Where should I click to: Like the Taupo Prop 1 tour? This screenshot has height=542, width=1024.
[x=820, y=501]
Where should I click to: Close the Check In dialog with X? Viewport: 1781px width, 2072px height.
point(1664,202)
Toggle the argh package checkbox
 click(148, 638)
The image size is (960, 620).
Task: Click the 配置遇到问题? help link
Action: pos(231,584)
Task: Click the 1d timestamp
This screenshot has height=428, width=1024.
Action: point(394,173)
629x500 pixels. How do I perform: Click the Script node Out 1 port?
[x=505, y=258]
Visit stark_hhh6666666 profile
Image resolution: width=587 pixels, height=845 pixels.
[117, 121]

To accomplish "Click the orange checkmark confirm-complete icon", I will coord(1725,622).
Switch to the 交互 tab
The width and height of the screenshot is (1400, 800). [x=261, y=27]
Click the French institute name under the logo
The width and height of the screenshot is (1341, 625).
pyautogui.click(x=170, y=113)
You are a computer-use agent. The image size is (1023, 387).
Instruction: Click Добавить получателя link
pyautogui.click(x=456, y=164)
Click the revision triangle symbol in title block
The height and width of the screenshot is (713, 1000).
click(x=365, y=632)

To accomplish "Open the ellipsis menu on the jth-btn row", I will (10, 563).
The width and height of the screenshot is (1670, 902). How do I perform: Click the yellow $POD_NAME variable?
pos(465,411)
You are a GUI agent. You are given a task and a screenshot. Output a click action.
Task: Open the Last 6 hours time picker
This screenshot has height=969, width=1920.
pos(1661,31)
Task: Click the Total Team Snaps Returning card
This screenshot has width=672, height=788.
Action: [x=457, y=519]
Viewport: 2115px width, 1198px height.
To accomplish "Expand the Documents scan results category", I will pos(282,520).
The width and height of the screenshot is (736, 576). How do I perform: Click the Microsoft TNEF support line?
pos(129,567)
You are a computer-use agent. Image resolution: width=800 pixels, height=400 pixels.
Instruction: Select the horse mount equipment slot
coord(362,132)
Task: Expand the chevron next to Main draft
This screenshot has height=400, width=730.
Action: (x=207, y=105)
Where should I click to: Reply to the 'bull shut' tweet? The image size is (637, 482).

☆ ☆ ☆ ☆ ☆ ☆ ☆

Copy out every line of the listing above without changing anything.

### REPLY TO THE TASK
Where should I click to: Like the Taupo Prop 1 tour? This screenshot has height=542, width=1024.
[x=820, y=501]
Where should I click to: Close the Check In dialog with X? Viewport: 1781px width, 2072px height.
point(1664,202)
Toggle the argh package checkbox
 click(148, 638)
The image size is (960, 620).
Task: Click the 配置遇到问题? help link
Action: pos(231,584)
Task: Click the 1d timestamp
This screenshot has height=428, width=1024.
Action: point(394,173)
629x500 pixels. How do I perform: Click the Script node Out 1 port?
[x=505, y=258]
Visit stark_hhh6666666 profile
Image resolution: width=587 pixels, height=845 pixels.
[117, 121]

To accomplish "Click the orange checkmark confirm-complete icon", I will coord(1725,622).
Switch to the 交互 tab
The width and height of the screenshot is (1400, 800). [x=261, y=27]
Click the French institute name under the logo
The width and height of the screenshot is (1341, 625).
pyautogui.click(x=170, y=113)
You are a computer-use agent. The image size is (1023, 387).
Instruction: Click Добавить получателя link
pyautogui.click(x=456, y=164)
Click the revision triangle symbol in title block
The height and width of the screenshot is (713, 1000).
click(x=365, y=632)

To accomplish "Open the ellipsis menu on the jth-btn row", I will (10, 563).
The width and height of the screenshot is (1670, 902). How do I perform: Click the yellow $POD_NAME variable?
pos(465,411)
You are a GUI agent. You are given a task and a screenshot. Output a click action.
Task: Open the Last 6 hours time picker
This screenshot has height=969, width=1920.
pos(1661,31)
Task: Click the Total Team Snaps Returning card
This screenshot has width=672, height=788.
Action: [x=457, y=519]
Viewport: 2115px width, 1198px height.
To accomplish "Expand the Documents scan results category", I will pos(282,520).
The width and height of the screenshot is (736, 576). How do I perform: Click the Microsoft TNEF support line?
pos(129,567)
You are a computer-use agent. Image resolution: width=800 pixels, height=400 pixels.
Instruction: Select the horse mount equipment slot
coord(362,132)
Task: Expand the chevron next to Main draft
This screenshot has height=400, width=730.
Action: (x=207, y=105)
Where should I click to: Reply to the 'bull shut' tweet? The image size is (637, 482).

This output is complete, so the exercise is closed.